:: To do ::
Please convert every line of the listing below into a numbered list, skipping any blank lines.

(Saved data entries)
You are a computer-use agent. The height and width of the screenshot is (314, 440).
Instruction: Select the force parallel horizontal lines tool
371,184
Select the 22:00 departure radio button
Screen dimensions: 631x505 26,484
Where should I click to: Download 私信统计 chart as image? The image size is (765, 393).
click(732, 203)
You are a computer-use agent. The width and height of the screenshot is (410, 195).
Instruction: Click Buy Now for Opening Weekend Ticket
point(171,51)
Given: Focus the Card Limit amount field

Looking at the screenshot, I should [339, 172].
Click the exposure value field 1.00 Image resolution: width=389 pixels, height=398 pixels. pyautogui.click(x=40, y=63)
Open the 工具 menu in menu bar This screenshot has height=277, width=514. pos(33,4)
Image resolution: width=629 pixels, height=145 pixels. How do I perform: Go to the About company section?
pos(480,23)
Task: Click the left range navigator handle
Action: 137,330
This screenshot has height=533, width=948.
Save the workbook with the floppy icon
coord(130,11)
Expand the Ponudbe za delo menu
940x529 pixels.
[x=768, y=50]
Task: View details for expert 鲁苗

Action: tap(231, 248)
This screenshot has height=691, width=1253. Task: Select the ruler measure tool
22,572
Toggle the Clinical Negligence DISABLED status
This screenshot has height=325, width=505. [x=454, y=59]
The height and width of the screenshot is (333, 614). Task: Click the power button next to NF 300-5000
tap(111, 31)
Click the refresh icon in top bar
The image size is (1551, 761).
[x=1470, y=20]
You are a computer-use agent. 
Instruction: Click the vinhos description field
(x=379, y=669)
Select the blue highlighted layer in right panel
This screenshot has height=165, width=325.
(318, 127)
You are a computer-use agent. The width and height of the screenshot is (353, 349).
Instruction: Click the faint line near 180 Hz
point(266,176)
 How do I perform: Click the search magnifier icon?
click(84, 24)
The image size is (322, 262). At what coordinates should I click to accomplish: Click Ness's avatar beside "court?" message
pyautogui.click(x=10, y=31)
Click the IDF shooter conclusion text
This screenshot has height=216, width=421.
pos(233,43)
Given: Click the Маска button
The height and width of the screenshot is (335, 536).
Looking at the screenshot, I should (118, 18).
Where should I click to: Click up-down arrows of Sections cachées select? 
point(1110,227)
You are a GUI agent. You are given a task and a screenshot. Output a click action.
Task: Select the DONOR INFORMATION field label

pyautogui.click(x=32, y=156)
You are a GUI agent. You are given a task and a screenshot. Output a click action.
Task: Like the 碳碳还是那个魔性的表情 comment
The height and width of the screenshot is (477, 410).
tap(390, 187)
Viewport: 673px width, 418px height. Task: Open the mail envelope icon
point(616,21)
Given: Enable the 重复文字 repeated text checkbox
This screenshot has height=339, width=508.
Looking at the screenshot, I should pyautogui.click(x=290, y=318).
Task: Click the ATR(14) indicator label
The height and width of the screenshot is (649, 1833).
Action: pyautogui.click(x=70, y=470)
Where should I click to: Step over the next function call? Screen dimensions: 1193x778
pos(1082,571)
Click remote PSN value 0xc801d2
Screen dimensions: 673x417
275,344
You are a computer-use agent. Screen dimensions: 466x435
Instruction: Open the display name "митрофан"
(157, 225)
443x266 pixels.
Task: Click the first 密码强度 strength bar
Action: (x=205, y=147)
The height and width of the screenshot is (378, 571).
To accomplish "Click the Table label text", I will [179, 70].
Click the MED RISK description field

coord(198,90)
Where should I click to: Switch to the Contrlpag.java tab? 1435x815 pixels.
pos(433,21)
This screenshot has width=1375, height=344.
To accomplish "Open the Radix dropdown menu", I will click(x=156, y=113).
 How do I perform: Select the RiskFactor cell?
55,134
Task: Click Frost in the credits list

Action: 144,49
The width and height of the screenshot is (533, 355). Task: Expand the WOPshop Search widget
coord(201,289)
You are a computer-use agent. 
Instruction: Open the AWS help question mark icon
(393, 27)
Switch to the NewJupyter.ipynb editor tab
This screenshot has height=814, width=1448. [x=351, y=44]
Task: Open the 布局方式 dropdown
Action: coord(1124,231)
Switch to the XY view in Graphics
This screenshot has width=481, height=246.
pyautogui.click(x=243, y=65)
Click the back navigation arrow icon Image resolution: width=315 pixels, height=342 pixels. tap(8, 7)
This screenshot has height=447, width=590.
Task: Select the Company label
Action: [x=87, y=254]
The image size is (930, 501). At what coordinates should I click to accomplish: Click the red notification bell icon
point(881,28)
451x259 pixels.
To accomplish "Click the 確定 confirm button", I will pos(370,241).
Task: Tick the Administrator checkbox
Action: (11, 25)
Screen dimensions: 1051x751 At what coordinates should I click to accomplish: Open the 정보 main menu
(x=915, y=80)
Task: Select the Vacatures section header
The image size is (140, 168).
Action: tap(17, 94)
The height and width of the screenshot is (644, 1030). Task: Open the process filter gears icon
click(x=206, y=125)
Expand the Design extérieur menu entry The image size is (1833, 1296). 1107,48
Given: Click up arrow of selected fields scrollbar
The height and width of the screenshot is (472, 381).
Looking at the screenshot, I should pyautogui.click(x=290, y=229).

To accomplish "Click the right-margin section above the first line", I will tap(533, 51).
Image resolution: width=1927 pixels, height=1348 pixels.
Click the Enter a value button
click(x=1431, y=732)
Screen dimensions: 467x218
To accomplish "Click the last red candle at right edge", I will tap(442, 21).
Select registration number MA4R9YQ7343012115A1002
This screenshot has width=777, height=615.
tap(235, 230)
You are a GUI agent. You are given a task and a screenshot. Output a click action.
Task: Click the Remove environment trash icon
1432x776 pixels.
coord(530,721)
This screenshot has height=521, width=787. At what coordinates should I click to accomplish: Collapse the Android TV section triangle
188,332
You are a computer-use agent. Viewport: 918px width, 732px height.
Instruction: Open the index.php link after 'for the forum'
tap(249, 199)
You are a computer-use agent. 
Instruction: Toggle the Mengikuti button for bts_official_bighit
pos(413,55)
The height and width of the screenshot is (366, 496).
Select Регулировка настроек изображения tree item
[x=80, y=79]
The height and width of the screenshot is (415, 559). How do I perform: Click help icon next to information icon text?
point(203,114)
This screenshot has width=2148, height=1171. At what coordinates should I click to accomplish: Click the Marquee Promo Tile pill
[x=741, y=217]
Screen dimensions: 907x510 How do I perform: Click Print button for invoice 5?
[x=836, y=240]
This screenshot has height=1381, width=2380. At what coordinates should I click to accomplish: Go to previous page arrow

:: Answer to this problem ::
1. You are a computer-use agent. The height and width of the screenshot is (314, 440).
2. Instruction: Select the force parallel horizontal lines tool
3. 371,184
4. Select the 22:00 departure radio button
5. Screen dimensions: 631x505 26,484
6. Where should I click to: Download 私信统计 chart as image? The image size is (765, 393).
7. click(732, 203)
8. You are a computer-use agent. The width and height of the screenshot is (410, 195).
9. Instruction: Click Buy Now for Opening Weekend Ticket
10. point(171,51)
11. Given: Focus the Card Limit amount field
12. Looking at the screenshot, I should [339, 172].
13. Click the exposure value field 1.00 Image resolution: width=389 pixels, height=398 pixels. pyautogui.click(x=40, y=63)
14. Open the 工具 menu in menu bar This screenshot has height=277, width=514. pos(33,4)
15. Image resolution: width=629 pixels, height=145 pixels. How do I perform: Go to the About company section?
16. pos(480,23)
17. Task: Click the left range navigator handle
18. Action: 137,330
19. This screenshot has height=533, width=948.
20. Save the workbook with the floppy icon
21. coord(130,11)
22. Expand the Ponudbe za delo menu
23. 940x529 pixels.
24. [x=768, y=50]
25. Task: View details for expert 鲁苗
26. Action: tap(231, 248)
27. This screenshot has height=691, width=1253. Task: Select the ruler measure tool
28. 22,572
29. Toggle the Clinical Negligence DISABLED status
30. This screenshot has height=325, width=505. [x=454, y=59]
31. The height and width of the screenshot is (333, 614). Task: Click the power button next to NF 300-5000
32. tap(111, 31)
33. Click the refresh icon in top bar
34. The image size is (1551, 761).
35. [x=1470, y=20]
36. You are a computer-use agent. 
37. Instruction: Click the vinhos description field
38. (x=379, y=669)
39. Select the blue highlighted layer in right panel
40. This screenshot has height=165, width=325.
41. (318, 127)
42. You are a computer-use agent. The width and height of the screenshot is (353, 349).
43. Instruction: Click the faint line near 180 Hz
44. point(266,176)
45.  How do I perform: Click the search magnifier icon?
46. click(84, 24)
47. The image size is (322, 262). At what coordinates should I click to accomplish: Click Ness's avatar beside "court?" message
48. pyautogui.click(x=10, y=31)
49. Click the IDF shooter conclusion text
50. This screenshot has height=216, width=421.
51. pos(233,43)
52. Given: Click the Маска button
53. The height and width of the screenshot is (335, 536).
54. Looking at the screenshot, I should (118, 18).
55. Where should I click to: Click up-down arrows of Sections cachées select? 
56. point(1110,227)
57. You are a GUI agent. You are given a task and a screenshot. Output a click action.
58. Task: Select the DONOR INFORMATION field label
59. pyautogui.click(x=32, y=156)
60. You are a GUI agent. You are given a task and a screenshot. Output a click action.
61. Task: Like the 碳碳还是那个魔性的表情 comment
62. The height and width of the screenshot is (477, 410).
63. tap(390, 187)
64. Viewport: 673px width, 418px height. Task: Open the mail envelope icon
65. point(616,21)
66. Given: Enable the 重复文字 repeated text checkbox
67. This screenshot has height=339, width=508.
68. Looking at the screenshot, I should pyautogui.click(x=290, y=318).
69. Task: Click the ATR(14) indicator label
70. The height and width of the screenshot is (649, 1833).
71. Action: pyautogui.click(x=70, y=470)
72. Where should I click to: Step over the next function call? Screen dimensions: 1193x778
73. pos(1082,571)
74. Click remote PSN value 0xc801d2
75. Screen dimensions: 673x417
76. 275,344
77. You are a computer-use agent. Screen dimensions: 466x435
78. Instruction: Open the display name "митрофан"
79. (157, 225)
80. 443x266 pixels.
81. Task: Click the first 密码强度 strength bar
82. Action: (x=205, y=147)
83. The height and width of the screenshot is (378, 571).
84. To accomplish "Click the Table label text", I will [179, 70].
85. Click the MED RISK description field
86. coord(198,90)
87. Where should I click to: Switch to the Contrlpag.java tab? 1435x815 pixels.
88. pos(433,21)
89. This screenshot has width=1375, height=344.
90. To accomplish "Open the Radix dropdown menu", I will click(x=156, y=113).
91.  How do I perform: Select the RiskFactor cell?
92. 55,134
93. Task: Click Frost in the credits list
94. Action: 144,49
95. The width and height of the screenshot is (533, 355). Task: Expand the WOPshop Search widget
96. coord(201,289)
97. You are a computer-use agent. 
98. Instruction: Open the AWS help question mark icon
99. (393, 27)
100. Switch to the NewJupyter.ipynb editor tab
101. This screenshot has height=814, width=1448. [x=351, y=44]
102. Task: Open the 布局方式 dropdown
103. Action: coord(1124,231)
104. Switch to the XY view in Graphics
105. This screenshot has width=481, height=246.
106. pyautogui.click(x=243, y=65)
107. Click the back navigation arrow icon Image resolution: width=315 pixels, height=342 pixels. tap(8, 7)
108. This screenshot has height=447, width=590.
109. Task: Select the Company label
110. Action: [x=87, y=254]
111. The image size is (930, 501). At what coordinates should I click to accomplish: Click the red notification bell icon
112. point(881,28)
113. 451x259 pixels.
114. To accomplish "Click the 確定 confirm button", I will pos(370,241).
115. Task: Tick the Administrator checkbox
116. Action: (11, 25)
117. Screen dimensions: 1051x751 At what coordinates should I click to accomplish: Open the 정보 main menu
118. (x=915, y=80)
119. Task: Select the Vacatures section header
120. The image size is (140, 168).
121. Action: tap(17, 94)
122. The height and width of the screenshot is (644, 1030). Task: Open the process filter gears icon
123. click(x=206, y=125)
124. Expand the Design extérieur menu entry The image size is (1833, 1296). 1107,48
125. Given: Click up arrow of selected fields scrollbar
126. The height and width of the screenshot is (472, 381).
127. Looking at the screenshot, I should pyautogui.click(x=290, y=229).
128. To accomplish "Click the right-margin section above the first line", I will tap(533, 51).
129. Image resolution: width=1927 pixels, height=1348 pixels.
130. Click the Enter a value button
131. click(x=1431, y=732)
132. Screen dimensions: 467x218
133. To accomplish "Click the last red candle at right edge", I will tap(442, 21).
134. Select registration number MA4R9YQ7343012115A1002
135. This screenshot has width=777, height=615.
136. tap(235, 230)
137. You are a GUI agent. You are given a task and a screenshot. Output a click action.
138. Task: Click the Remove environment trash icon
139. 1432x776 pixels.
140. coord(530,721)
141. This screenshot has height=521, width=787. At what coordinates should I click to accomplish: Collapse the Android TV section triangle
142. 188,332
143. You are a computer-use agent. Viewport: 918px width, 732px height.
144. Instruction: Open the index.php link after 'for the forum'
145. tap(249, 199)
146. You are a computer-use agent. 
147. Instruction: Toggle the Mengikuti button for bts_official_bighit
148. pos(413,55)
149. The height and width of the screenshot is (366, 496).
150. Select Регулировка настроек изображения tree item
151. [x=80, y=79]
152. The height and width of the screenshot is (415, 559). How do I perform: Click help icon next to information icon text?
153. point(203,114)
154. This screenshot has width=2148, height=1171. At what coordinates should I click to accomplish: Click the Marquee Promo Tile pill
155. [x=741, y=217]
156. Screen dimensions: 907x510 How do I perform: Click Print button for invoice 5?
157. [x=836, y=240]
158. This screenshot has height=1381, width=2380. At what coordinates should I click to accomplish: Go to previous page arrow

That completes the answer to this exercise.